– Досталась тебе эта операция, папенька. Вот гляжу и не могу определить, кто хуже выглядит: больной или хирург.
Между прочим, позже мне не раз приходилось слышать подобное от своих коллег. Говорили, что после тяжелой, многочасовой операции я – бледный, изнуренный – сам становлюсь похожим на больного. И я, наблюдая за работой многих хирургов, замечал такое же. Как-то мы с товарищем взвесились до операции и после нее. Потеря веса составила семьсот пятьдесят граммов, а это, по свидетельству специалистов, больше, чем теряет в горячем цеху литейщик за весь рабочий день.
К концу первых суток – после непрекращающегося переливания крови – давление у Михаила Ивановича Тропина держалось уже на нормальных цифрах. На четвертый день разрешили ему проглотить чайную ложку воды. С трепетом следили за тем, как она пройдет и что почувствует сам больной… Ведь если шов наложен плохо, жидкость вместо желудка попадет в плевральную полость, а это очень опасно. Нет, обошлось!
Через неделю Михаил Иванович начал глотать небольшими порциями жидкую пищу, через две – стал есть полужидкую, а вскоре – любую, не ощущая при этом никаких помех и болезненных явлений. Рентгеновское исследование показало, что барий свободно проходит по верхней части пищевода и впадает в желудок, целиком расположенный в грудной клетке. Однако в каком теперь месте находится его желудок, больной не ощущал. Тот, переместившись между сердцем и легкими, хорошо уживался с соседями, не причиняя им никаких неприятностей.
Когда мы через месяц выписывали Михаила Ивановича домой, он сказал мне:
– На чудо рассчитывал, а выходит, это чудо вы для меня про запас держали. Что же вам такое в ответ сделать?
– Уже сделали, Михаил Иванович!
– Не мог успеть… Что же?
– То, что живой, в добром здравии передо мной стоите!

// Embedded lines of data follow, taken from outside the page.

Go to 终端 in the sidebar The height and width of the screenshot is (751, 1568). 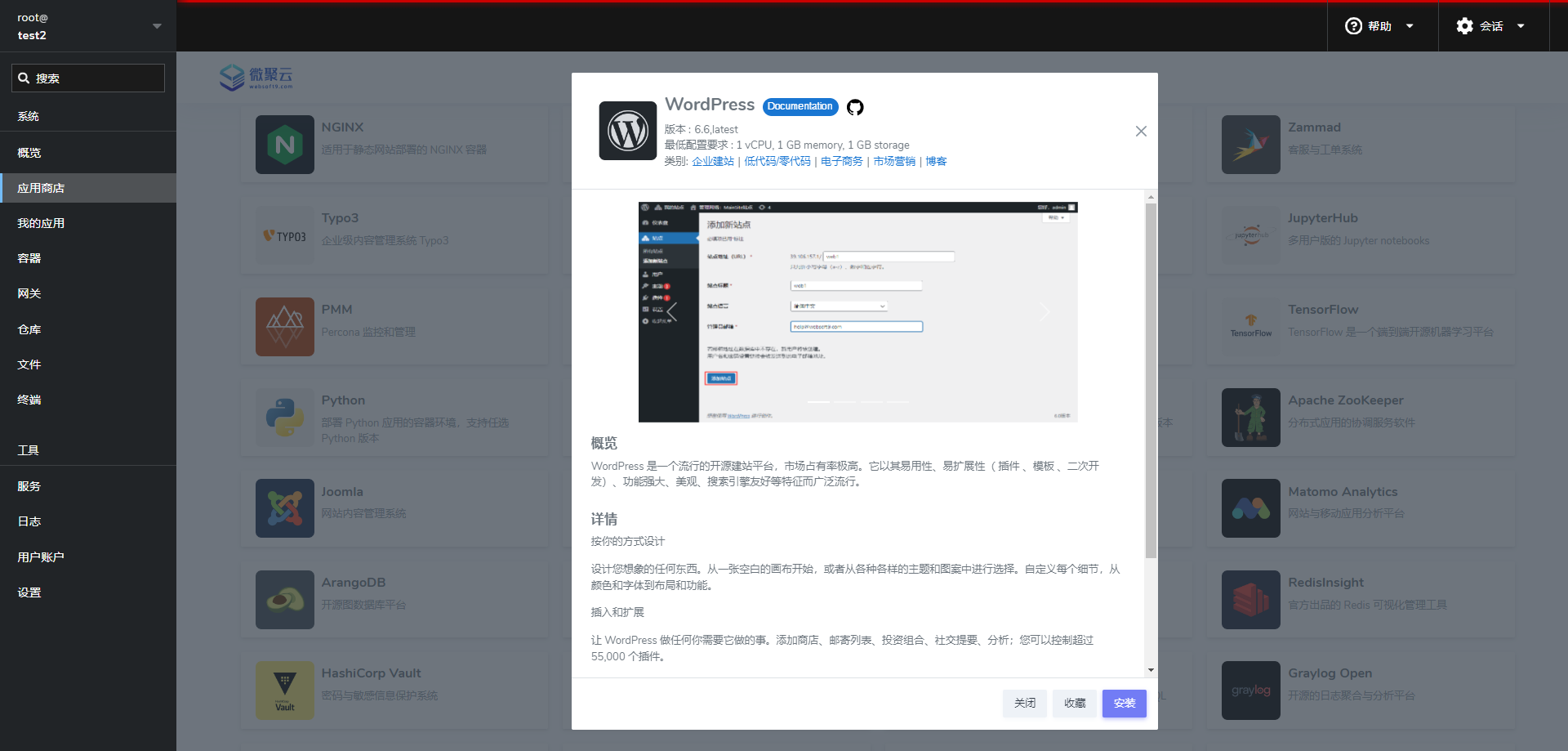[29, 400]
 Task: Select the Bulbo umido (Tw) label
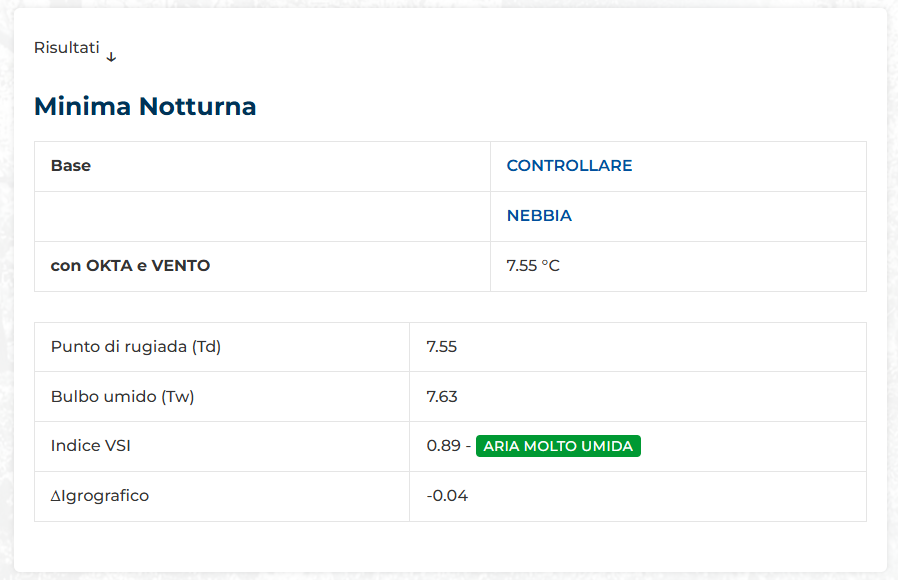pyautogui.click(x=122, y=397)
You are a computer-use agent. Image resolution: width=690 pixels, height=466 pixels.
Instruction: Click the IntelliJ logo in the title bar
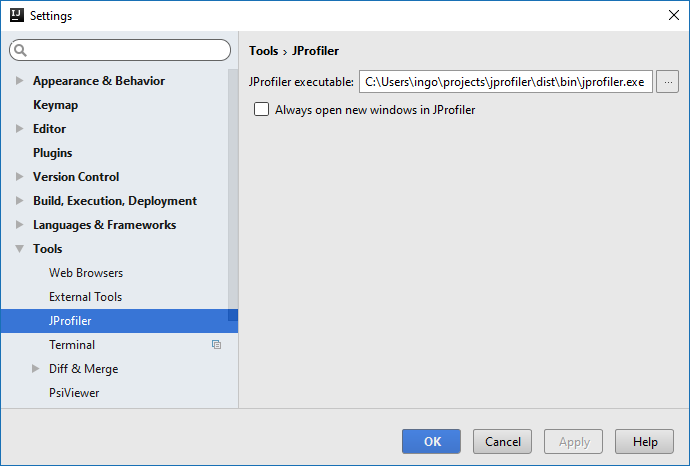pyautogui.click(x=17, y=15)
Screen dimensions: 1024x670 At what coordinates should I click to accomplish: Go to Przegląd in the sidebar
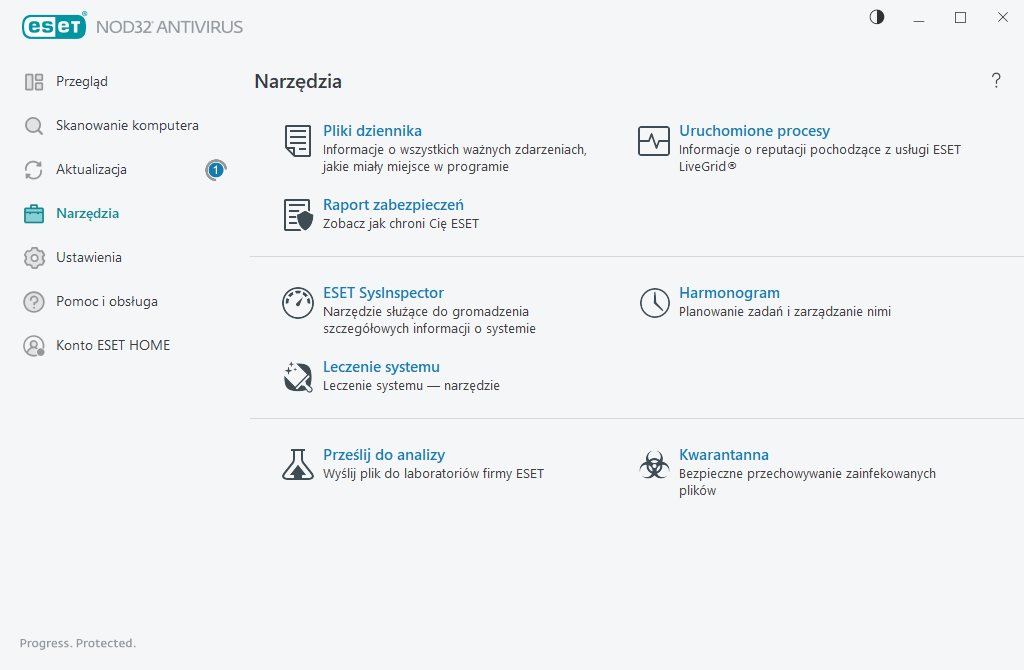[82, 82]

Не скрою, прямо-таки с любовью смотрели мы друг на друга – исцеленный больной и врач. Для нас операция у шестидесятилетнего бухгалтера послужила началом плановой хирургии пищевода и плановой торакальной хирургии. Эта операция, как уже указывал, была осуществлена 3 июня 1947 года, а двумя днями спустя мы удалили левое легкое у Оли Виноградовой (операция, о которой рассказано в главе «Роковой случай») и в эти же дни, 7 июня, успешно удалили нижнюю долю легкого Антонине Токмаковой… Таким образом, в начале лета этого года мы как бы завершили первый подготовительный период в развитии грудной хирургии. Имя широко известной в стране клиники Петрова засияло еще ярче…
Возвращаясь к Михаилу Ивановичу Тропину, должен сообщить, что через несколько месяцев мы пригласили его приехать, показали на заседании Пироговского общества, чем он был очень горд, говорил мне: «Вот, Федор Григорьевич, и я науке послужил!» Аккуратно, в течение семнадцати лет, он сообщал о своем здоровье, присылал мне поздравительные открытки к праздникам. Скончался же в семьдесят семь лет.
В последующие месяцы 1947 года мы провели в клинике еще несколько интересных и удавшихся нам операций, как на пищеводе, так и на легких. И это заставило некоторых моих коллег считать, что я еще не выбрал темы для докторской диссертации, не знаю, на каком разделе грудной хирургии остановиться. Советовали: «Бери пищевод!» Но я, отработав для себя технику резекций пищевода, понимал, что более сложная проблема – хирургия легких, в которой остается неясным целый комплекс вопросов. И хотя через год мне предстояло положить на стол Николаю Николаевичу диссертацию, не она волновала главным образом. Волновало то, сумею ли раскрыть тайны легочной хирургии. Ведь и здесь кому-то надо начинать и находить…
Ждала, сама собой, не диссертация, ждали страдающие люди. Ведь в течение многих десятилетий врачи были бессильны помочь больным с нагноением в легких.
Такие больные не могли избавиться от постоянного, раздиравшего их грудь кашля, выделяли много мокроты, порой с сильным неприятным запахом, который делал невозможным пребывание в одном помещении с легочником в течение даже нескольких минут… Терапевты считали этих больных безнадежными. Первое время, пока те чувствовали себя еще сносно и имели какие-то силы, их можно было поддерживать с помощью лекарств. Но месяц от месяца состояние ухудшалось, лечение становилось совершенно бесполезным. Истощенного, доведенного до крайнего предела больного направляли к хирургу… Тот, если решался, мог в крайнем случае через грудную клетку вскрыть гнойник легкого. Но это облегчало страдание больного ненадолго. Незатронутые мелкие абсцессы, увеличиваясь, возвращали больного к прежней черте. К тому ж рана, сделанная в легком, не заживала, из нее вытекал гной, к общему тяжелому состоянию присоединялась необходимость частых перевязок.